(Task goal):
Given the entries below, please return each one exactly.

--- Data ---

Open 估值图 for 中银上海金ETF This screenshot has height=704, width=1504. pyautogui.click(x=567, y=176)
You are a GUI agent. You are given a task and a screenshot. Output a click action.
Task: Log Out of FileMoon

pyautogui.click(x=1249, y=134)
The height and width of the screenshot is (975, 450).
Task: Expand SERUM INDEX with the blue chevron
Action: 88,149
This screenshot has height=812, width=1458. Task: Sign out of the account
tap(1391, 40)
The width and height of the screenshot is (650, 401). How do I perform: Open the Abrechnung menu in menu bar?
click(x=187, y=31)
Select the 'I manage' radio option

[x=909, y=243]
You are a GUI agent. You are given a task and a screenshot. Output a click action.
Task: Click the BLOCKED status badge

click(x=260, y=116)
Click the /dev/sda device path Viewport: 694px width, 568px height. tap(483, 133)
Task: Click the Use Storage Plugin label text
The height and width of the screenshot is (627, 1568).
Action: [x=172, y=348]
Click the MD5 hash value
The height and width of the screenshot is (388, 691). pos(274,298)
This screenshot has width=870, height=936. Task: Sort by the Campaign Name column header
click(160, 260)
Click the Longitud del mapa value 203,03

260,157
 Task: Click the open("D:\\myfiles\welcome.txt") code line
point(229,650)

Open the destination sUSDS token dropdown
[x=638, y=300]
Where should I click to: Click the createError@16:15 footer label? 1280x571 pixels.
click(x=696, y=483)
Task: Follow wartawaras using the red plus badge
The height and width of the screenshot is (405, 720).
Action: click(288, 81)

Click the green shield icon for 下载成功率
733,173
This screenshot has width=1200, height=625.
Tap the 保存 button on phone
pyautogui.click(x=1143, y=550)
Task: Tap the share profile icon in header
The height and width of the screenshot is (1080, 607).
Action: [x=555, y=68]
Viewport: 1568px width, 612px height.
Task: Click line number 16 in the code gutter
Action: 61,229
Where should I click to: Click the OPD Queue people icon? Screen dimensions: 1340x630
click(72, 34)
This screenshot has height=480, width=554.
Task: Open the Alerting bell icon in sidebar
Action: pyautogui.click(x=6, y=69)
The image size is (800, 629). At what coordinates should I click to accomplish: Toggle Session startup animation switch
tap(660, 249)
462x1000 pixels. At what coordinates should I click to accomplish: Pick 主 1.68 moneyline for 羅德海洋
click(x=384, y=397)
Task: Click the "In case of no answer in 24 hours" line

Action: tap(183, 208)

---

(Exercise response):
Open 估值图 for 中银上海金ETF This screenshot has height=704, width=1504. pyautogui.click(x=567, y=176)
You are a GUI agent. You are given a task and a screenshot. Output a click action.
Task: Log Out of FileMoon

pyautogui.click(x=1249, y=134)
The height and width of the screenshot is (975, 450).
Task: Expand SERUM INDEX with the blue chevron
Action: 88,149
This screenshot has height=812, width=1458. Task: Sign out of the account
tap(1391, 40)
The width and height of the screenshot is (650, 401). How do I perform: Open the Abrechnung menu in menu bar?
click(x=187, y=31)
Select the 'I manage' radio option

[x=909, y=243]
You are a GUI agent. You are given a task and a screenshot. Output a click action.
Task: Click the BLOCKED status badge

click(x=260, y=116)
Click the /dev/sda device path Viewport: 694px width, 568px height. tap(483, 133)
Task: Click the Use Storage Plugin label text
The height and width of the screenshot is (627, 1568).
Action: [x=172, y=348]
Click the MD5 hash value
The height and width of the screenshot is (388, 691). pos(274,298)
This screenshot has width=870, height=936. Task: Sort by the Campaign Name column header
click(160, 260)
Click the Longitud del mapa value 203,03

260,157
 Task: Click the open("D:\\myfiles\welcome.txt") code line
point(229,650)

Open the destination sUSDS token dropdown
[x=638, y=300]
Where should I click to: Click the createError@16:15 footer label? 1280x571 pixels.
click(x=696, y=483)
Task: Follow wartawaras using the red plus badge
The height and width of the screenshot is (405, 720).
Action: click(288, 81)

Click the green shield icon for 下载成功率
733,173
This screenshot has width=1200, height=625.
Tap the 保存 button on phone
pyautogui.click(x=1143, y=550)
Task: Tap the share profile icon in header
The height and width of the screenshot is (1080, 607).
Action: [x=555, y=68]
Viewport: 1568px width, 612px height.
Task: Click line number 16 in the code gutter
Action: 61,229
Where should I click to: Click the OPD Queue people icon? Screen dimensions: 1340x630
click(72, 34)
This screenshot has height=480, width=554.
Task: Open the Alerting bell icon in sidebar
Action: pyautogui.click(x=6, y=69)
The image size is (800, 629). At what coordinates should I click to accomplish: Toggle Session startup animation switch
tap(660, 249)
462x1000 pixels. At what coordinates should I click to accomplish: Pick 主 1.68 moneyline for 羅德海洋
click(x=384, y=397)
Task: Click the "In case of no answer in 24 hours" line

Action: tap(183, 208)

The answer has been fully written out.